"Voor futureproof ondernemen in flex"
SLUIT MENU

Wet DBA: fiscus gaat handhaven, maar waarop?

De Belastingdienst gaat de Wet DBA vanaf 1 januari 2025 ‘gewoon’ handhaven. Maar moet de fiscus wel willen handhaven op het verschil tussen werknemer en zelfstandige als de criteria nog steeds zo onduidelijk zijn? In deze blogpost onderbouwt Angelique Perdaems (Hertoghs advocaten) waarom dit volgens haar ‘vechten tegen de bierkaai’ is.

Eerder deze maand het de Belastingdienst het Handhavingsplan arbeidsrelaties tranche 2024 gepubliceerd. Daarin staat dat de Belastingdienst dit jaar op weg is naar opheffing van het handhavingsmoratorium. Vanaf 2025 gaat de fiscus dat daadwerkelijk handhaven op arbeidsrelaties.

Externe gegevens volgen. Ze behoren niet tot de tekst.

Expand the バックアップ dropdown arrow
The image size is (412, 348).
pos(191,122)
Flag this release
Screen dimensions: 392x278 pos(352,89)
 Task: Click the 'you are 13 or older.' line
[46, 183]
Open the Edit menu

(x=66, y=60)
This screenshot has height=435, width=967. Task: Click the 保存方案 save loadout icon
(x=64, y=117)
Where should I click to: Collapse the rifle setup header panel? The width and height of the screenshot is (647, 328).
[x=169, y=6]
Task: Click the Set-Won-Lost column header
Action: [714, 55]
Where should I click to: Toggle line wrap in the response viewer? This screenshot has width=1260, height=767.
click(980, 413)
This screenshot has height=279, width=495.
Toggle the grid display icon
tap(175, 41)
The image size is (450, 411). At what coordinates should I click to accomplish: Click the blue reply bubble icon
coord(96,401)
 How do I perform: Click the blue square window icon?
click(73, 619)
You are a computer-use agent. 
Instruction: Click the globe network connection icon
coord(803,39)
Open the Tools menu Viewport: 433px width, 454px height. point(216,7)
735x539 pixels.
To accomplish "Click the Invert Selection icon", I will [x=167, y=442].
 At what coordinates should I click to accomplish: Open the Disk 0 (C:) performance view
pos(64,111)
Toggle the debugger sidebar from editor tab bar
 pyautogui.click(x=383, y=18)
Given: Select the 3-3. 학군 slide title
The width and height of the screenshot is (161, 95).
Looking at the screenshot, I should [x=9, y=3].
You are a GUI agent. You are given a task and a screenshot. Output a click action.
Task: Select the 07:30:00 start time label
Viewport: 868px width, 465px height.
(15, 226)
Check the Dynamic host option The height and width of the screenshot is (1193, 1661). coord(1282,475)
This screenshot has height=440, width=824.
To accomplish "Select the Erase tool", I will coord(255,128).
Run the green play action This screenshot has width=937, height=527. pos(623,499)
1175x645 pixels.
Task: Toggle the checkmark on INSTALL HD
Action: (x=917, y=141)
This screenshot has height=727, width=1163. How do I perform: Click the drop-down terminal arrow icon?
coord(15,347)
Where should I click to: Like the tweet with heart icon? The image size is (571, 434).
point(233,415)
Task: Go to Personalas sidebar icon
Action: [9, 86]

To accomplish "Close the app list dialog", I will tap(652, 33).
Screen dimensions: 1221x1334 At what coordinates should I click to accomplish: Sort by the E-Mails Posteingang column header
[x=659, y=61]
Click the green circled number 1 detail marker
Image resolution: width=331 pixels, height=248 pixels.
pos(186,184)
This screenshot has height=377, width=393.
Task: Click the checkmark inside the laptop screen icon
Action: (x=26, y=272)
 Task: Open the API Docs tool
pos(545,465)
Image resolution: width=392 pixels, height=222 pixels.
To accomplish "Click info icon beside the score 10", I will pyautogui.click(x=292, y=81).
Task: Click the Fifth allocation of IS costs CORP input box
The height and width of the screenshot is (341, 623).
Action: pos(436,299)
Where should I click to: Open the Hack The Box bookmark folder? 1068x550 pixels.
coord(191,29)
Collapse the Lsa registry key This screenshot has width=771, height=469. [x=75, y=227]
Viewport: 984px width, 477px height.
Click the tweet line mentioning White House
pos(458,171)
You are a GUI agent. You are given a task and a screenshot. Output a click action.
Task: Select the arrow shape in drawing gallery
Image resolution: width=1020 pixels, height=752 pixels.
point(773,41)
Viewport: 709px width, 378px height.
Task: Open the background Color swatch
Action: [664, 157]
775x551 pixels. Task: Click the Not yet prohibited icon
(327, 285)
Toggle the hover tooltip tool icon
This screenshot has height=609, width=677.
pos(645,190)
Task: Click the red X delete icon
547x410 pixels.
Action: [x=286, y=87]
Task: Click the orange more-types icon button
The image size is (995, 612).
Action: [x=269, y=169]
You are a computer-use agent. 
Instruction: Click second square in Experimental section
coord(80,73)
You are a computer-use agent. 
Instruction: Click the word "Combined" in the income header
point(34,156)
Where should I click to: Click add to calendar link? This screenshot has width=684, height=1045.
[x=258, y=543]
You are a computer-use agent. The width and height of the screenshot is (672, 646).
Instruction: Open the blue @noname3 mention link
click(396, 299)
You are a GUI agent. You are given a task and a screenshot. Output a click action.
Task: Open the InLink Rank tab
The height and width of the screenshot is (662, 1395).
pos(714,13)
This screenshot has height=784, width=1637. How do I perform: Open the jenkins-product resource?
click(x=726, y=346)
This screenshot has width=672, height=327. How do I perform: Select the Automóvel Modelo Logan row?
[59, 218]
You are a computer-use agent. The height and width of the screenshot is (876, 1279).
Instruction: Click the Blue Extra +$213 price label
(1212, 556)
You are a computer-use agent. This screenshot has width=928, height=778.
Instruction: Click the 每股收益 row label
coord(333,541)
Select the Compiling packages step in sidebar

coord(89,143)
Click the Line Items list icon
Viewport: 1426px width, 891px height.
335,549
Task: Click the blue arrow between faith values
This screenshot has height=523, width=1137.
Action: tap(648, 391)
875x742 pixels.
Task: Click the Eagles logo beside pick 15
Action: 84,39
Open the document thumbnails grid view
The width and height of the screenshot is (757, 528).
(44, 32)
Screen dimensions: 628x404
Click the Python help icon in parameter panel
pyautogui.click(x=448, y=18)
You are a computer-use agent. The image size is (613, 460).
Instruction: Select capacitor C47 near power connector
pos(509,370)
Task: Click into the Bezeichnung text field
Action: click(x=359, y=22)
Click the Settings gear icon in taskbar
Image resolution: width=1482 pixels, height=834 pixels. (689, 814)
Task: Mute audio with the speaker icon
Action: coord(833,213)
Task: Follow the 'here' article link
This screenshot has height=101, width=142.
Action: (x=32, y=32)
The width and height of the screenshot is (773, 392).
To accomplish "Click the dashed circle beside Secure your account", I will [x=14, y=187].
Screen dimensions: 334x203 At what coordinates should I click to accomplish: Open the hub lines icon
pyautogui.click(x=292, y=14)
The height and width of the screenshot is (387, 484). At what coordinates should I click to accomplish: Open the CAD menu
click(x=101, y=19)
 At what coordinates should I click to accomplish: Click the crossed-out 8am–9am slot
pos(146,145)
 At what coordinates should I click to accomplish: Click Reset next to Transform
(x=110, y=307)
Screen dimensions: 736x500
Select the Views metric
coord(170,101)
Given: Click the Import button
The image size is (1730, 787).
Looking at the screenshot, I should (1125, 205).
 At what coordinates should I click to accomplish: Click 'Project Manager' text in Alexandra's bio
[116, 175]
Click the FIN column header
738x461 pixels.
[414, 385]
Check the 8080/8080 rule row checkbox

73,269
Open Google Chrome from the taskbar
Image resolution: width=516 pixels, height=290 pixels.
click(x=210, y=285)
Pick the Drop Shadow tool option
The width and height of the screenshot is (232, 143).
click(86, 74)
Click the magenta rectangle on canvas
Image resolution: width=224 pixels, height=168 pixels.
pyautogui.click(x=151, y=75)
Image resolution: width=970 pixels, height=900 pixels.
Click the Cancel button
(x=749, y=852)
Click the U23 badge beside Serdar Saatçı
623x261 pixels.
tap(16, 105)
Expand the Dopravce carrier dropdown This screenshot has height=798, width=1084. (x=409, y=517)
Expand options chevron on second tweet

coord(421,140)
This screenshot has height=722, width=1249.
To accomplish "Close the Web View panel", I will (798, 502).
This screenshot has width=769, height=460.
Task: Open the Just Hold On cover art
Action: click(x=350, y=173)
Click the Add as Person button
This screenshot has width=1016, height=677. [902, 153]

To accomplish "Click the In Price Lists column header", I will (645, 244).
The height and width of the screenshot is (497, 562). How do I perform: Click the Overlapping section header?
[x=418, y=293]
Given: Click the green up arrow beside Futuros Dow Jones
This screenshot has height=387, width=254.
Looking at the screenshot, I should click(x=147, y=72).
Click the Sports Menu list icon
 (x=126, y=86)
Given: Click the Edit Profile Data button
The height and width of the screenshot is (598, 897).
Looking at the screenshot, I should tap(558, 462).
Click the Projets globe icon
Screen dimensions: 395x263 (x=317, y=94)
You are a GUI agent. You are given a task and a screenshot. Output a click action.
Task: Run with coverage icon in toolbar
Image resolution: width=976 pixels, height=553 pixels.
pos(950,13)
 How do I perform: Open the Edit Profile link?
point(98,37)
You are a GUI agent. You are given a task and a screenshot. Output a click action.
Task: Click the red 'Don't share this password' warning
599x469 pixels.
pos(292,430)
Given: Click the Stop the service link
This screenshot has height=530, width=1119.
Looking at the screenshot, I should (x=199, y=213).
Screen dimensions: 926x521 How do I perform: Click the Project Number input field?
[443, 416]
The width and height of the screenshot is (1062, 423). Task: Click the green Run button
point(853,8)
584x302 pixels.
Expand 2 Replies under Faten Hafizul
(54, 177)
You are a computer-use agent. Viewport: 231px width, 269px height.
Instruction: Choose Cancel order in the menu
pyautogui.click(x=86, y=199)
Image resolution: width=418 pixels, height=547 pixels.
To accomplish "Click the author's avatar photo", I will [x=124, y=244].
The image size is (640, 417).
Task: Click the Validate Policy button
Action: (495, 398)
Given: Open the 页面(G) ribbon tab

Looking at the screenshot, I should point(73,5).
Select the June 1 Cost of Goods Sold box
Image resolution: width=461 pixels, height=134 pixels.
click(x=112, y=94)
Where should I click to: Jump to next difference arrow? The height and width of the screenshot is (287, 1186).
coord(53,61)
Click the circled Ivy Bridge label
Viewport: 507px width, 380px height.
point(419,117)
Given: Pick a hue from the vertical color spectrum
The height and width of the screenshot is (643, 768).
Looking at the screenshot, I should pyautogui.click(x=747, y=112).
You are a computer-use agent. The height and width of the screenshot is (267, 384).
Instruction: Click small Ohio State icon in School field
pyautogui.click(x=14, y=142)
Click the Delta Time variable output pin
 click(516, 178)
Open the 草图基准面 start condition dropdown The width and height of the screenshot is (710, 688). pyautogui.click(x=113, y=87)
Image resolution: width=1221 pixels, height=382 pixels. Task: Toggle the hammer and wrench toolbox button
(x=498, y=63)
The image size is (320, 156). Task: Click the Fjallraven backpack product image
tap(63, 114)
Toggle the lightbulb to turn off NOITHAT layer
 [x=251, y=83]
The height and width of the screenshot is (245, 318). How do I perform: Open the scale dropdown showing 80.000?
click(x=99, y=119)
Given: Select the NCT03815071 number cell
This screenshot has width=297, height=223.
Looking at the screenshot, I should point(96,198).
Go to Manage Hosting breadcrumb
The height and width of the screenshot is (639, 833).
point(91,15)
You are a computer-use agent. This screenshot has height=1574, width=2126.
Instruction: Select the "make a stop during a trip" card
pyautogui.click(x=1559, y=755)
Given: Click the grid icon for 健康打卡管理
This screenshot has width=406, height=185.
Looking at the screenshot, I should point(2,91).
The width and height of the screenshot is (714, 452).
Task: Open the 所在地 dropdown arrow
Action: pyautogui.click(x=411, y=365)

Onderscheid zelfstandige en werknemer

Dat komt erop neer dat wordt beoordeeld of een arbeidsrelatie kwalificeert als zelfstandige arbeid of als een dienstbetrekking. Voor veel partijen is het dus belangrijk om te weten wat het onderscheid is tussen een zelfstandige en de werknemer in loondienst. In het ‘handhavingsplan arbeidsrelaties’[1] heeft de Belastingdienst de weg naar handhaving uitgewerkt. Het moment waarop de handhaving na 8 jaar niet-handhaven wordt hervat, is opmerkelijk omdat er nog steeds geen duidelijk onderscheid valt te maken tussen een zelfstandige en een werknemer. Het is ook maar de vraag of zo’n onderscheid überhaupt haalbaar is. Het Handhavingsplan biedt geen duidelijkheid over de toe te passen criteria. We moeten dan ook te rade gaan bij de huidige jurisprudentie.

Deliveroo-arrest

In de praktijk werd lang uitgekeken naar een arrest van de Hoge Raad in de zaak van de Deliveroo-bezorgers. De Hoge Raad heeft in het Deliveroo-arrest van 24 maart 2023 expliciet overwogen in dat arrest niet over te gaan tot rechtsontwikkeling omdat de Europese en Nederlandse wetgever bezig zijn met vragen over een duidelijkere afbakening tussen de zelfstandige en de werknemer in loondienst. Toch geeft de Hoge Raad wel algemene rechtsregels waardoor het arrest aanknopingspunten biedt voor de praktijk. Dat blijkt ook uit het feit dat dit inmiddels door feitenrechters wordt toegepast. De Hoge Raad stelt voorop dat alle omstandigheden van het geval relevant zijn en dat de feitelijke uitvoering relevant is en niet de tekst van de overeenkomst.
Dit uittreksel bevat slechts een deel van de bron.